7 min readNov 4, 2022

Drawing a heatmap, from an ensemble of points, might sound easy and to a great extend it is. The basic method consists in generating a 2D matrices and adding a ‘1’ wherever there has been an observation. Depending on the level of smoothness you desire, you then convolve a smoothing kernel, such as a Gaussian curve et voilà! But let’s see what happens when we try to draw a feature heatmap, instead of a position one.

Code Sample

A code sample is joined at the bottom of this article for those who want to get a full grasp of the process.

The Basics

Not everyone might have experience with heatmaps. Let me run quickly through the basics (if you are already familiar with the process, you can go ahead and skip to the next section).

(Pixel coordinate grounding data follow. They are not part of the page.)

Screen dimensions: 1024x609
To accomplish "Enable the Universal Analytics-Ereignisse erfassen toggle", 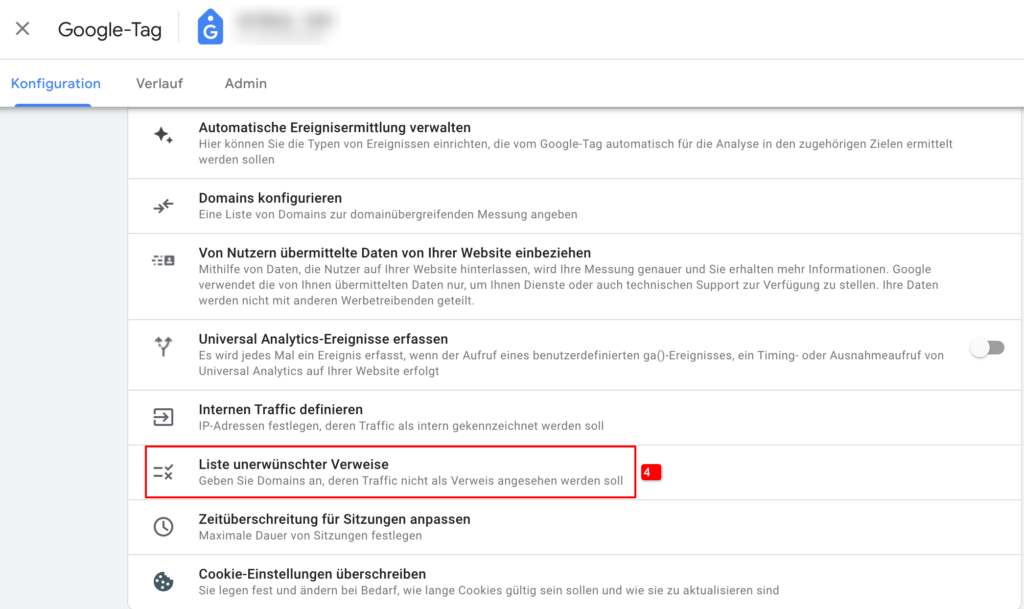I will point(987,348).
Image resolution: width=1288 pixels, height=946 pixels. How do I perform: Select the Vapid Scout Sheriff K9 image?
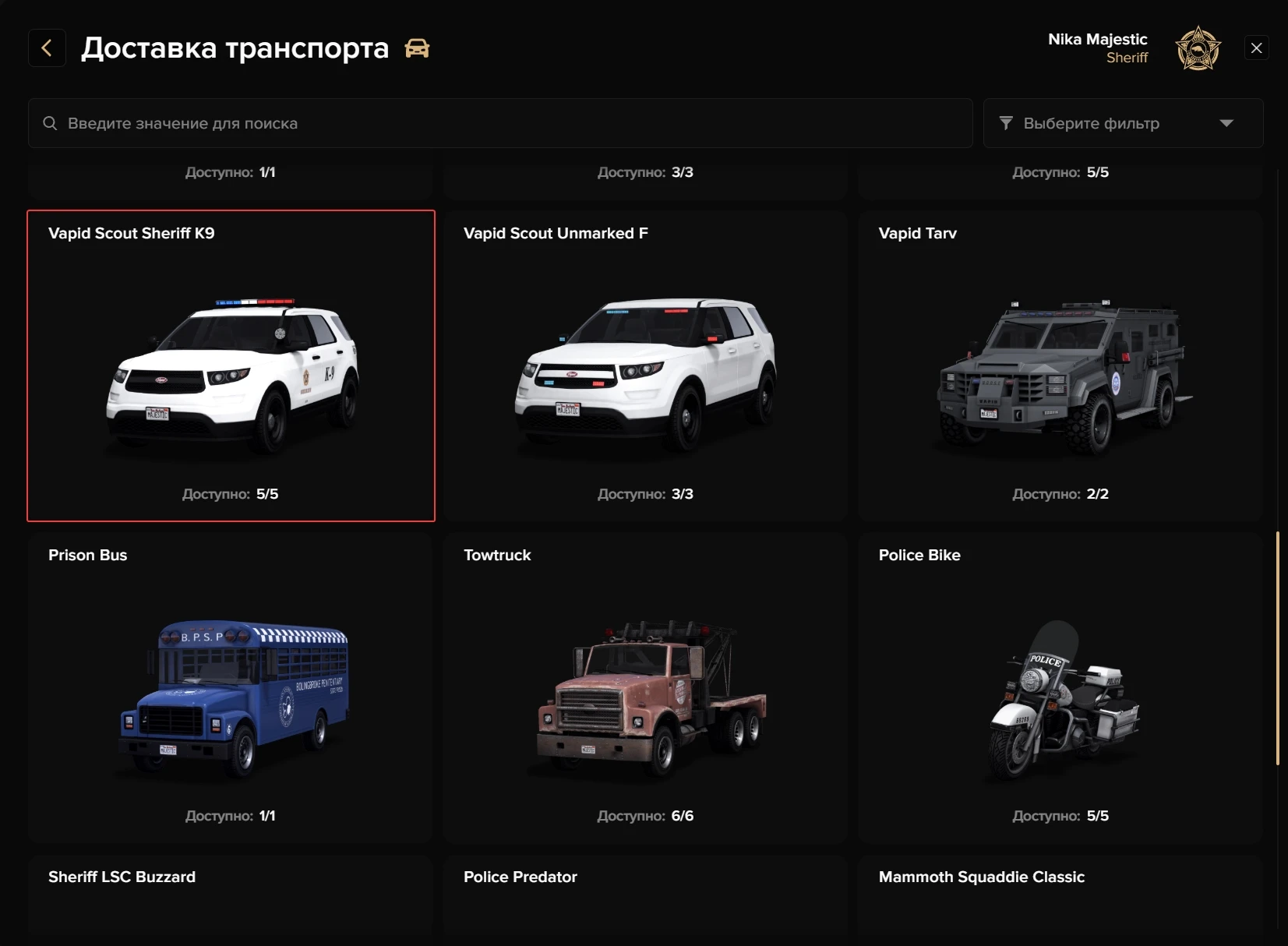[231, 374]
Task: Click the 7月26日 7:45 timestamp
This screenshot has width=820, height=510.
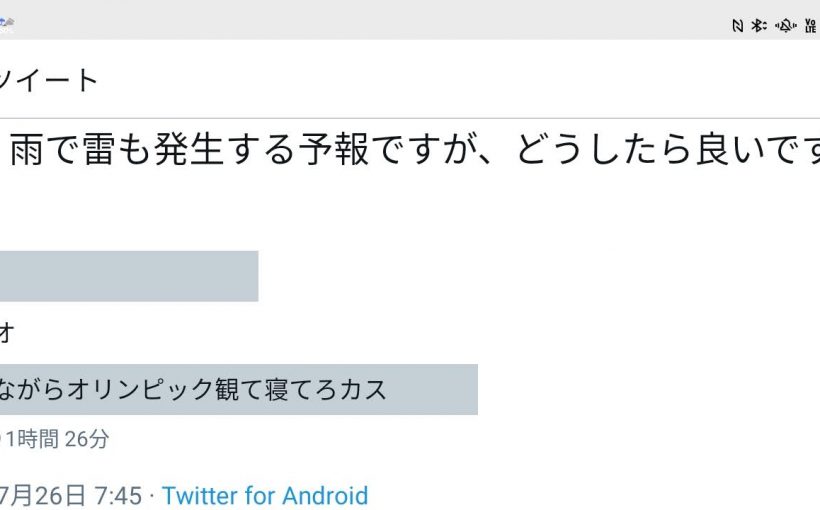Action: [70, 495]
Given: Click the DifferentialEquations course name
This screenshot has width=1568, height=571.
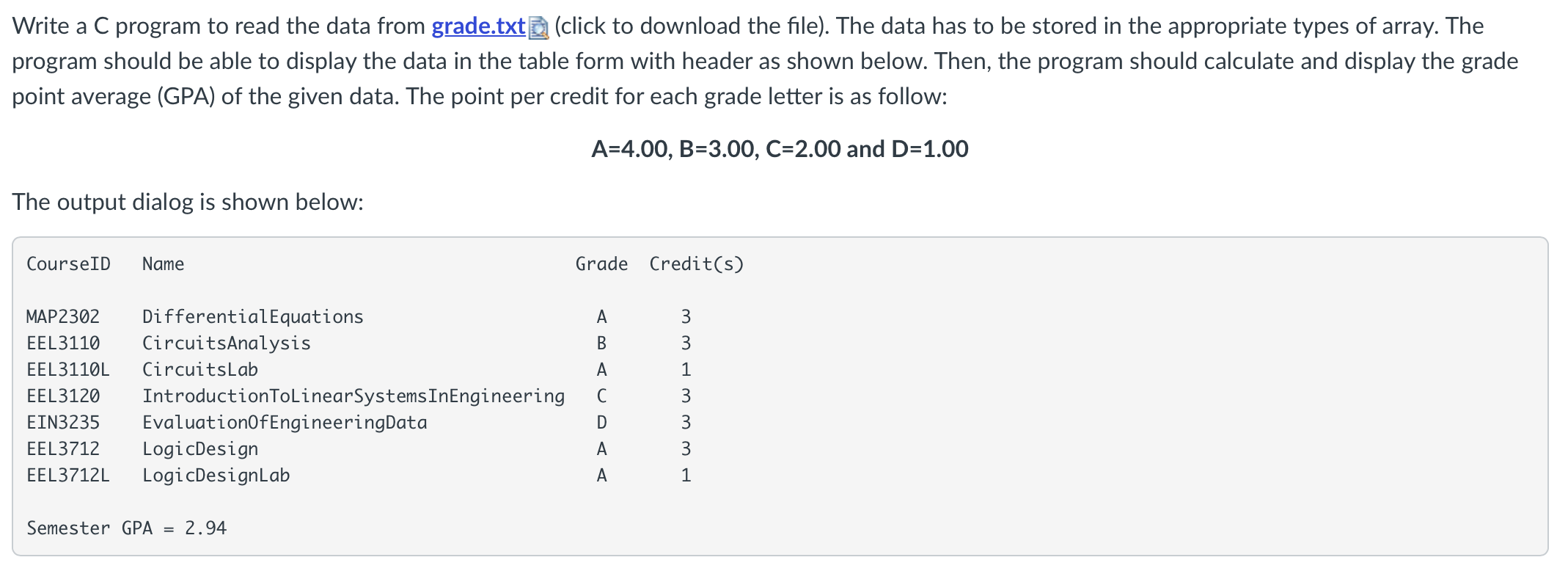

Heatmaps are generally used to represent a density of some sort, using a color code. Heatmaps are particularly useful, when overlayed on top of spatial contextualization.

**Figure 1. The heatmap of positions of participants to the** **Grand Salon de l’Homme 2021**

The heatmap above shows how much time participants spend at each position of the plan. The steps to compute such a map are:

Have a sample of the positions of each participant on the map (position data is inherently noisy).
Map it on a grid of appropriate resolution
Add each singular observations to the map (+1 for each observation)
Normalize the scale for display
Smooth for the look

The values can then be converted to pixel color values (RGBA), using a colormap and overlayed on top of a reference map. (I won’t go into the details of this very interesting step in this article, but I plan on revisiting it).

The problem

When it comes to position heatmaps the process is straight forward and the result is accurate. But if you are trying to triangulate a third variable (aka feature) in space, the average engagement or arousal at each position, for example, a problem arises.

First of all, if you only sum up the feature for each observation, the same way we did for position density, the result will be heavily biased by the position density itself.

To illustrate this, we have designed a toy problem to work with. For sake of simplicity and clarity, the problem is developed using a 1D array, but the same observation and conclusion is valid for a 2D heatmap.

Problem Parameters

The parameters have been selected to highlight the issue on hand. Specifically, the distribution (2) has a low feature value, but was heavily sampled, this is the one for which the behavior will be the most misleading. Distribution (1) has a higher feature value than (2), but has been less sampled and distribution (3) has the highest feature value and is sampled on the same scale as (1).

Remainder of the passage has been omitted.